The silent majority. Half the team isn't talking. Maybe they're uncomfortable. Maybe they disagree and don't want to say so. Take a break. Approach them privately. "I noticed you didn't say much. Is there something on your mind?"
The unsolvable complaint. Someone complains about something you can't control. The client was demanding. Weather was bad. Budget was small. Acknowledge it, don't dwell on it. "That was a constraint. What could we have done differently within those constraints?"
The ownership trap. Avoid "You should have..." or "Why didn't you...?" This makes people defensive. Instead, "How could we have prevented this?" This makes it about the team and the system.
Implementation
A retrospective that changes nothing is pointless. So at the end, decide what you'll actually do.
Review all the ideas. Ask: "If we could only do 2-3 things differently on the next project, what would they be?"
Pick 2-3. Write them down. Assign who's responsible for making it happen. Set a review date (usually the next retro) to check in on implementation.
Document it. Create a retro summary one-pager that everyone gets. Highlights, decisions, action items.
Common Retrospective Mistakes
Retro for every small project. Only do retros for projects where you can actually learn something. A small support ticket? Skip it. A three-month build? Definitely retro.
Inviting too many people. Keep it to the core project team plus a facilitator. Eight people max. More than that and it becomes a social event, not a working meeting.
Focusing on blame. The goal isn't to figure out who messed up. The goal is to figure out what system failed and how to fix it.
Forgetting to celebrate wins. Retros shouldn't be all complaints. Make sure you're also acknowledging what worked great.
Not following through. You decide to "improve communication" and then do nothing. It's worse than not having a retro because it signals that you don't care about the decisions you make.
Frequently Asked Questions
Should clients be in the retro? No. This is a team-only conversation. Clients in the room change what people say. Do the retro after the client relationship ends.
What if nobody has complaints? That's amazing. Go deeper on the "Liked" and "Learned" sections. What made this project work? How can you replicate that on the next project?

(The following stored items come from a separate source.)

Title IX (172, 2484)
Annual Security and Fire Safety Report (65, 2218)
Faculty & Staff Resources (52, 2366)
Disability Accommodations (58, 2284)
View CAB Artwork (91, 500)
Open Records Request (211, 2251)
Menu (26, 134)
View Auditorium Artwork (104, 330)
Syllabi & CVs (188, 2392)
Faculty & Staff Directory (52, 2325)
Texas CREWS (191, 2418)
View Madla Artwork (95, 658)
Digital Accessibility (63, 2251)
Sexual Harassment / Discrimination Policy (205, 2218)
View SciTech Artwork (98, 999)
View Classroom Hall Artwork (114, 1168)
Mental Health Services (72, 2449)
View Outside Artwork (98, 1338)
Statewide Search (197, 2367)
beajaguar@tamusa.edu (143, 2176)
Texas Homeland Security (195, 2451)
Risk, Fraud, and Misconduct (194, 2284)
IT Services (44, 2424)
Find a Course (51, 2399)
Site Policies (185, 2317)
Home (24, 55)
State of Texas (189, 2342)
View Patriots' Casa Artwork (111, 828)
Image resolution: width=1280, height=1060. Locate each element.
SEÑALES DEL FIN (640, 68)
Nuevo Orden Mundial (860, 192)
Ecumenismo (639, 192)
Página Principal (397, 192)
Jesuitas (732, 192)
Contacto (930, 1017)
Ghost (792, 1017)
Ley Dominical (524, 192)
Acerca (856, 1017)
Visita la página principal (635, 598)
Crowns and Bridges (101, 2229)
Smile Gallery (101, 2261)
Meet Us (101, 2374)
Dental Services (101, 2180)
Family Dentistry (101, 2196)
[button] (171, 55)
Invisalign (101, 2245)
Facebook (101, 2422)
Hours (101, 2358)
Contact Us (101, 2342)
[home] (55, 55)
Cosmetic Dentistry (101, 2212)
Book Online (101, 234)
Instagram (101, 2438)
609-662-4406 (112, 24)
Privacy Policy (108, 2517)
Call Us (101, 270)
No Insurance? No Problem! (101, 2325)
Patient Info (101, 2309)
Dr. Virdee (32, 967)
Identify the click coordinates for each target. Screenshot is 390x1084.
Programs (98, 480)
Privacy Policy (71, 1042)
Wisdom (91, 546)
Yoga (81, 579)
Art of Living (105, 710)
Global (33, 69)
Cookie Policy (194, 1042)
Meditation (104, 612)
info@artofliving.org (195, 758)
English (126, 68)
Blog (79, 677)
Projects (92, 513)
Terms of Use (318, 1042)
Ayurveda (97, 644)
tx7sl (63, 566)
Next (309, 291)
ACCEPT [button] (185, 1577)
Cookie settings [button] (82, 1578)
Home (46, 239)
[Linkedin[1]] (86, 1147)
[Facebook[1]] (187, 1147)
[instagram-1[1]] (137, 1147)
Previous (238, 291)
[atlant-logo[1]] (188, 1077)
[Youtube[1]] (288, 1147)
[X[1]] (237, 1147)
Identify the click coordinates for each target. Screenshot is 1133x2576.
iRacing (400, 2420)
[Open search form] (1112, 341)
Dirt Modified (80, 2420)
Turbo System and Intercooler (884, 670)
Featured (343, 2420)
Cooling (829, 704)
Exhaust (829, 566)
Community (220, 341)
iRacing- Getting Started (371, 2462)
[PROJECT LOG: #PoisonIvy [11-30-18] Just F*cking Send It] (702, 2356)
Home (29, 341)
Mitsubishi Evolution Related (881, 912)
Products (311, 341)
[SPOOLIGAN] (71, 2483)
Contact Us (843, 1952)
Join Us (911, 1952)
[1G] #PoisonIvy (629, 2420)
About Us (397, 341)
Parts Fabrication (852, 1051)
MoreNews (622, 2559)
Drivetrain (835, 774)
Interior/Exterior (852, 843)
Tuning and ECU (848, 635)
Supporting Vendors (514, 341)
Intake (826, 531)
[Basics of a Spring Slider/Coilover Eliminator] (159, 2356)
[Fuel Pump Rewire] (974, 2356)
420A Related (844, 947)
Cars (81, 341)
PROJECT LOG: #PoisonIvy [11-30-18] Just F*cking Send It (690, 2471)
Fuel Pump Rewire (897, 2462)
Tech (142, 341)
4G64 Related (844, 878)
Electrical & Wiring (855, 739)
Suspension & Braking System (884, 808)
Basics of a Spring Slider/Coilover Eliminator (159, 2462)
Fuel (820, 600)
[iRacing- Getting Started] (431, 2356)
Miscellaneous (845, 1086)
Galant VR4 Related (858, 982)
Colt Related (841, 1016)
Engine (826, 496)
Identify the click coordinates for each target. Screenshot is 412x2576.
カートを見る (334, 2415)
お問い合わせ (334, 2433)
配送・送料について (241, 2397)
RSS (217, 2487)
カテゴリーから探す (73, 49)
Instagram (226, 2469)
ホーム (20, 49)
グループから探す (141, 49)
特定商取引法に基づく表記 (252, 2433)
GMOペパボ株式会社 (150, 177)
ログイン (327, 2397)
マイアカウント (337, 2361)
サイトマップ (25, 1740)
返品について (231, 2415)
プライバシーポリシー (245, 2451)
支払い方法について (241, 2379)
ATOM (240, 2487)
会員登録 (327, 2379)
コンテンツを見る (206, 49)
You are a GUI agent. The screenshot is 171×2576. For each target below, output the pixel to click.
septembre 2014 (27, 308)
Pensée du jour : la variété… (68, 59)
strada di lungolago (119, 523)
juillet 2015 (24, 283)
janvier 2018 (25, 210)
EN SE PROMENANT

How do we handle sensitive topics (like someone's poor performance)? The retro isn't the place for that. If you need to give feedback to a specific person, do it privately after the retro.
Should we require attendance? Yes. It signals that this matters. If people are optional, people will skip. And if a key person skips, they miss the context.
What if people disagree on what happened? That's normal and good. Different perspectives are valuable. Don't try to reach consensus. Acknowledge the different views. "Some people felt X, others felt Y. Both are valid."
How do we implement recommendations if they require budget? Budget them for the next project or the next quarter. If a retro recommendation is truly important but requires resources, make it a priority.
Should we do retros for failed projects or problem clients? Absolutely. Those are the most important ones. You'll learn the most from your hardest projects.
The best agencies are the ones that systematically learn from every project. That requires retros. And retros only work if they're well-facilitated, safe, and actually lead to change.
Run your retrospectives right, and you'll see your team's quality and efficiency improve noticeably within a few months.